### Exercise:
Scan the lines below for the word "agent". Copy each line you find it in.

### Collected data:
-----

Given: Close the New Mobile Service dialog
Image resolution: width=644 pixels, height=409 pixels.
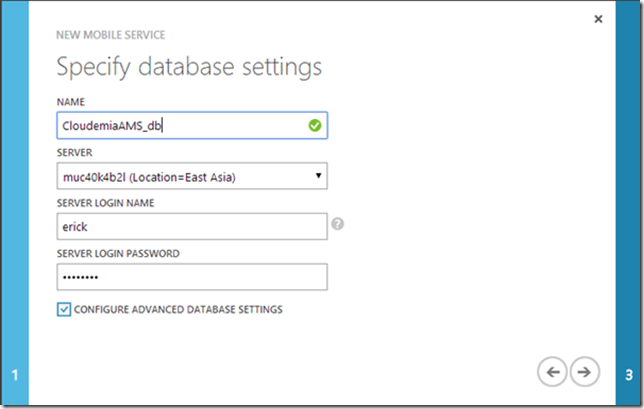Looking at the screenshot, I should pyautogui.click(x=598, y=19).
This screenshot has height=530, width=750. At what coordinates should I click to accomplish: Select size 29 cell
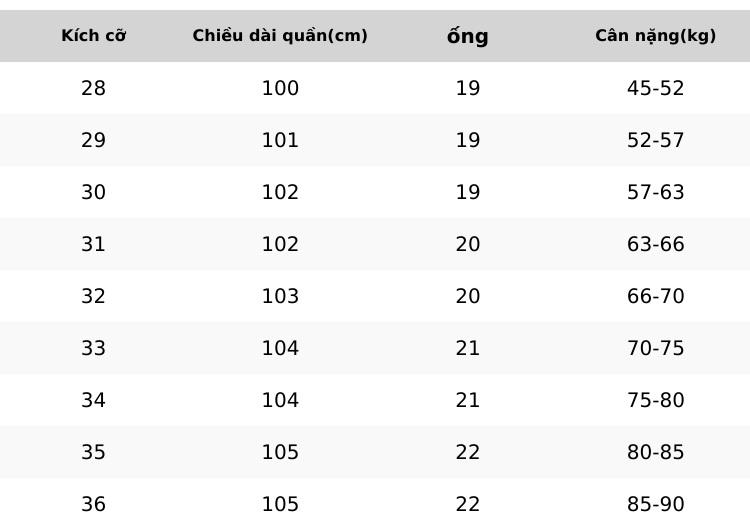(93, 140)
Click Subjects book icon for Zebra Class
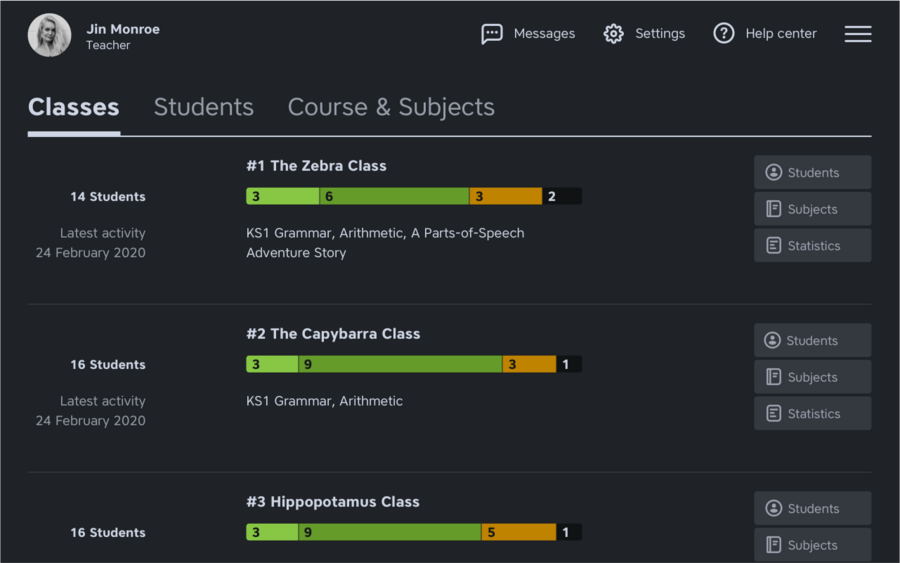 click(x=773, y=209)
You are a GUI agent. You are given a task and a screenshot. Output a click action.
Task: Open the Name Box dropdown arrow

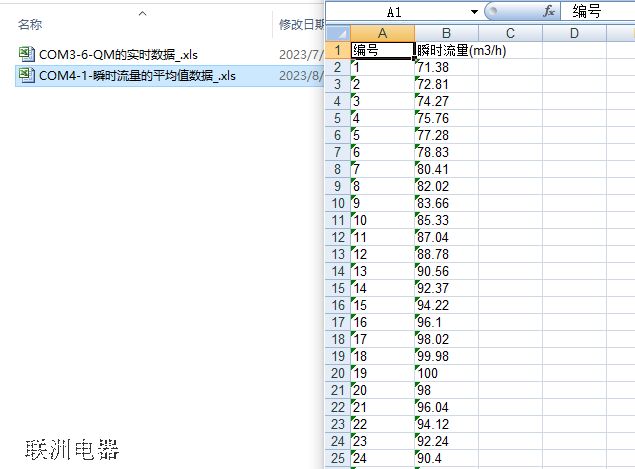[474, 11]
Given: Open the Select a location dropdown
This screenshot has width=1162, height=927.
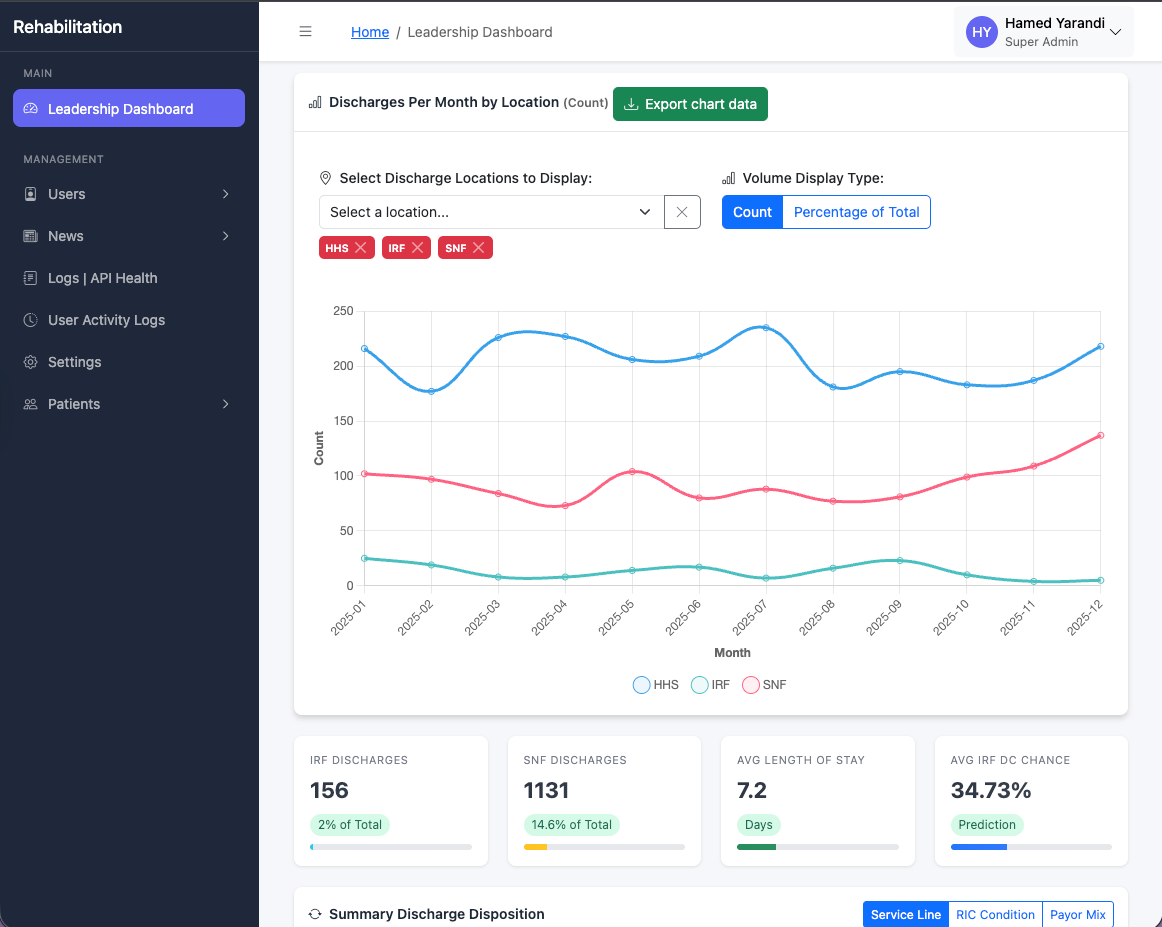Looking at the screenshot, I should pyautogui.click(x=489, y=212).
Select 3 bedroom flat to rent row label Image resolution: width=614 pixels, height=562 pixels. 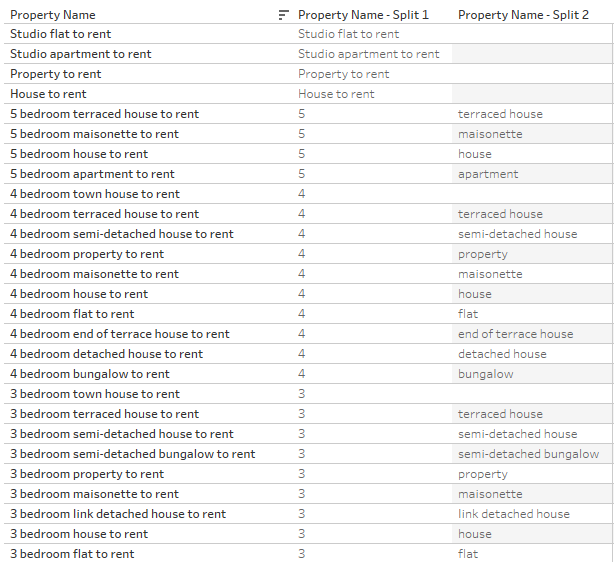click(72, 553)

-----

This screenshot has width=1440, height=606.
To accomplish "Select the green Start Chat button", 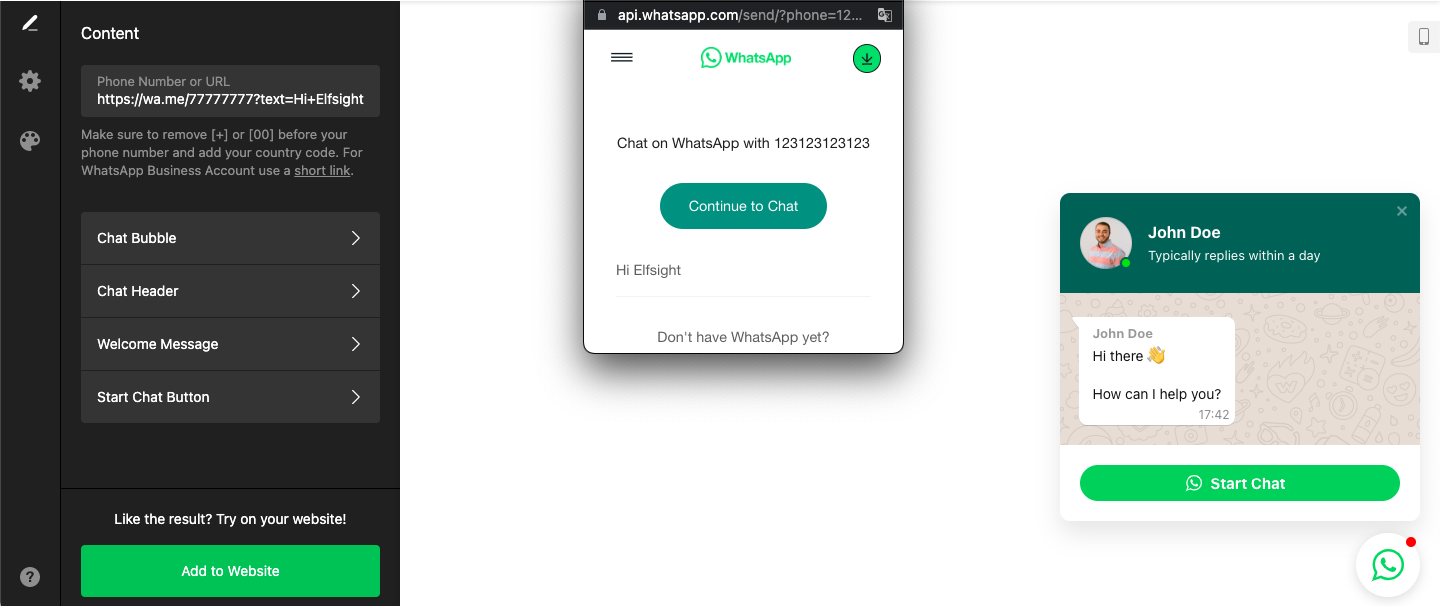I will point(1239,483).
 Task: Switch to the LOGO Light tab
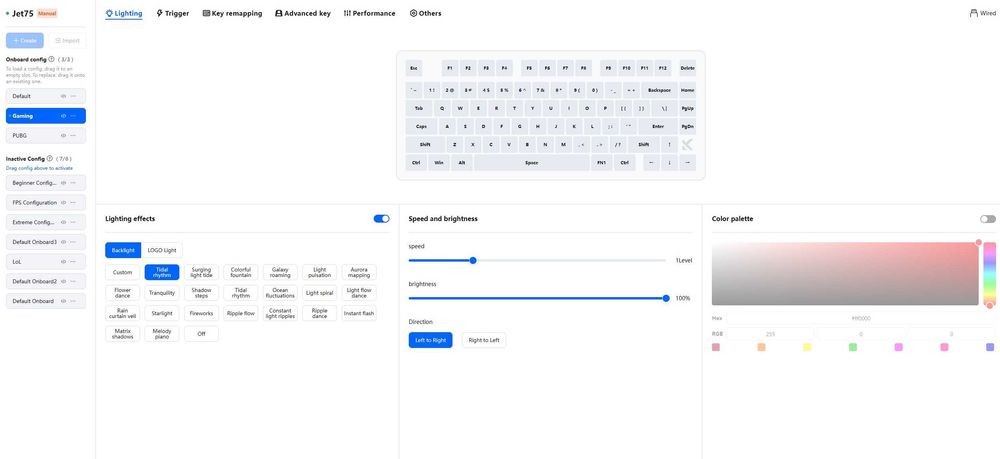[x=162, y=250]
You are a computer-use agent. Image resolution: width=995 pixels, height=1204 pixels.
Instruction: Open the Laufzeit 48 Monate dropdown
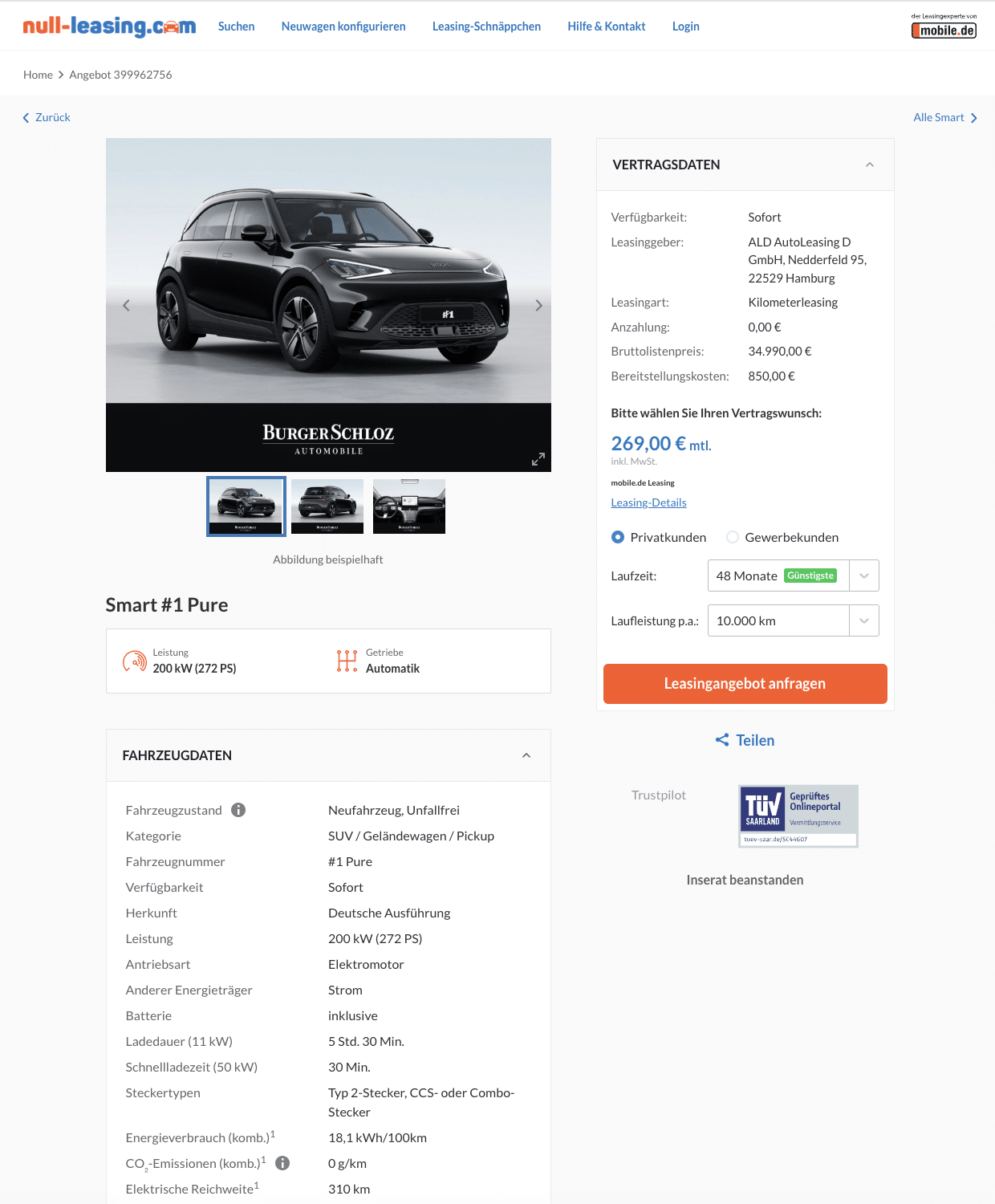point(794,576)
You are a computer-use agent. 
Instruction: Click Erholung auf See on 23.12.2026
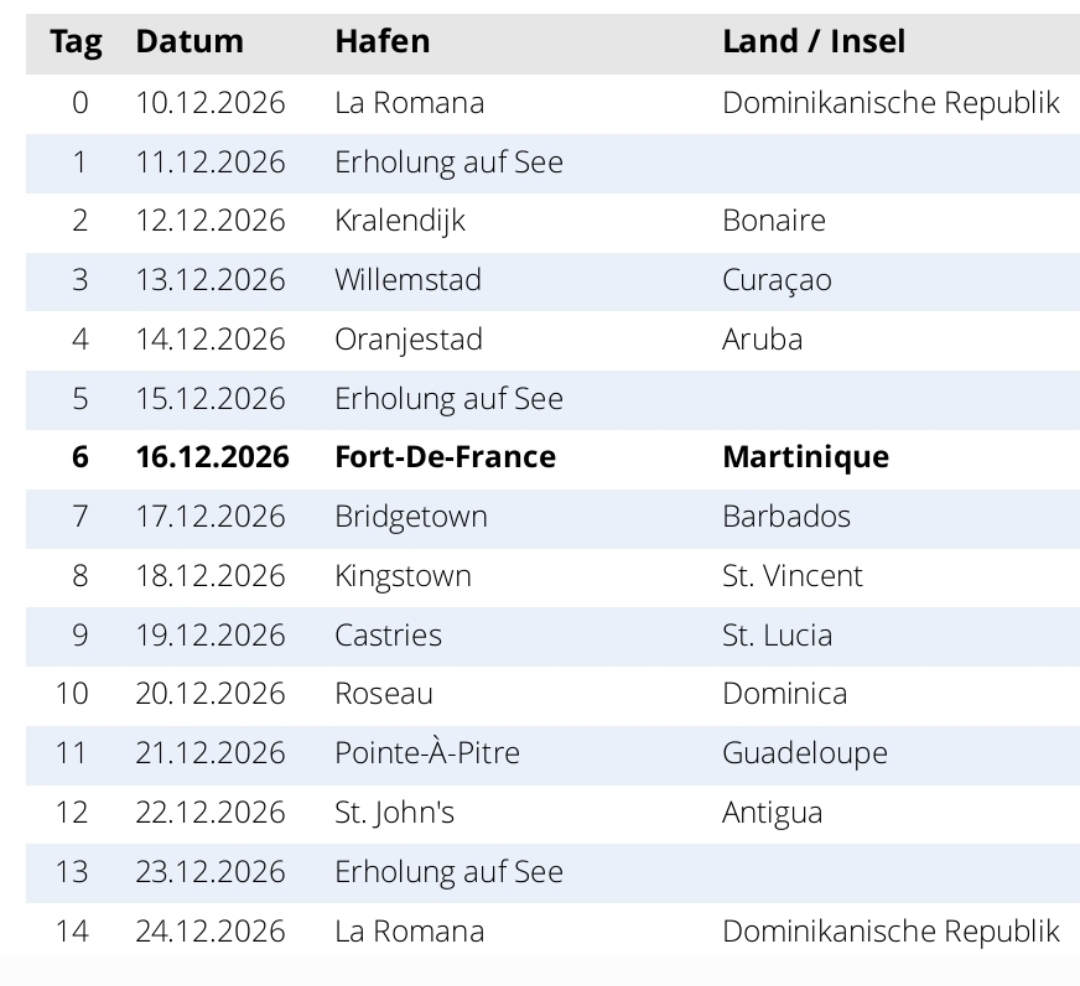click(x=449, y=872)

-----

### Reply to the task:
You are a GUI agent. You are given a task and a screenshot. Output a click action.
You are a computer-use agent. Image resolution: width=995 pixels, height=1204 pixels.
You are a computer-use agent. 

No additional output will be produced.